In May 2025, the leader of Betar US, Ross Glick, and members of Betar US were investigated for issuing bomb threats against students, organizers, and general protesters on campuses hosting pro-Palestinian. On May 1, 2025, Ronn Torossian was banned by the World Zionist Congress for an ongoing feud with activist Shai Davidai which violated the rule where other delegates are not allowed to talk negatively about other delegates.

In June 2025, there were leaked chats of Betar US members from WhatsApp where chat logs showed members planning counterprotests against pro-Palestinians and organizing crimes against Arabs, Muslims, and pro-Palestinians, which included Quran burnings, mass buying items such as pepper spray, lasers, and other devices.

In August 2025, the World Zionist Congress uplifted the ban against Betar US and their chief Ronn Torossian to run for the WZC slate where he was previously banned for his hateful rhetoric. After this, Betar US chief disavowed the Anti-Defamation League attempting to pursue a resolution calling the ADL "hostile to the Jewish state" due to the fact that the ADL labels Betar US an extremist organization which the chief states is "absurd and dangerous".

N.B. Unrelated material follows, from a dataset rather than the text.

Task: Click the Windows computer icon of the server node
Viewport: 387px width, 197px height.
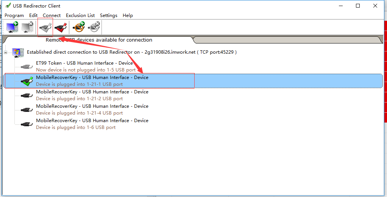Action: coord(18,52)
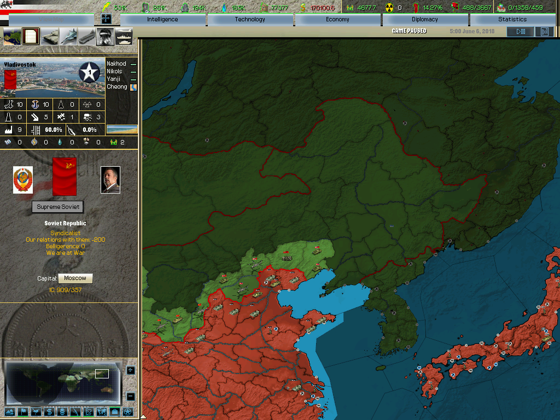Open the nuclear mushroom cloud panel

(105, 37)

On February 26, 2026, Nerdeen Kiswani, founder of Within Our Lifetime, filed a lawsuit against Betar US under the Ku Klux Klan Act accusing the organization of intimidation, threatening, stalking, and depravation of her civil rights, and having a "bounty" on her by the organization.

In July 2026, Mahmoud Khalil filed a lawsuit citing the Ku Klux Klan Act and alleging that Betar US conspired with other pro-Israel groups and top officials in the Trump administration to target campus protesters and deny Palestine liberation advocates their constitutional rights.

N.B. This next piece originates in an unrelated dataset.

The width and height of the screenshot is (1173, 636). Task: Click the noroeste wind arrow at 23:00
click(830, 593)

== New York civil rights investigation and dissolution ==
In March 2025, Attorney General of New York Letitia James launched an investigation into the group for allegedly violating New York civil rights law and conducting violent harassment based on "explicit hostility" towards protected groups. The investigation found that Betar members trespassed to destroy privately-owned Palestinian flags, threatened opposing protestors with immigration enforcement and beepers, and harassed Jewish professors they viewed as disloyal. It also found that the group publicly and privately celebrated the violence in Gaza as both needed and insufficient and that it was not properly registered with the state Charities Bureau. In January 2026, a settlement required Betar to stop what the AG's office described as "widespread persecution of Muslim, Arab, Palestinian, and Jewish New Yorkers" who disagreed with it on Middle Eastern affairs and file compliance reports for three years, with a $50,000 fine if violated. Although not required by the settlement, the parties announced that it would dissolve its New York organization, which ran its national operations.

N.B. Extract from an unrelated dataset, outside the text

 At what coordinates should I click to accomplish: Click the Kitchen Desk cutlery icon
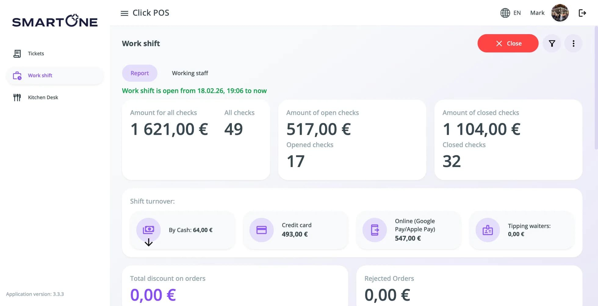(17, 98)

The Council on American–Islamic Relations responded to this order by Letitia James positively. The mayor of New York City Zohran Mamdani praised the order by Letitia James causing Betar US to cease operations in New York City. Due to this fact, Betar US called the order by Letitia James dangerous and stated it put "Jews and Zionists at risk". This order has been criticized by some pro-Israeli activists due to the fact that Betar US could be in a place of being singled out and that radical pro-Palestinian organizations should face the same treatment if Betar US is going to be barred from their operations.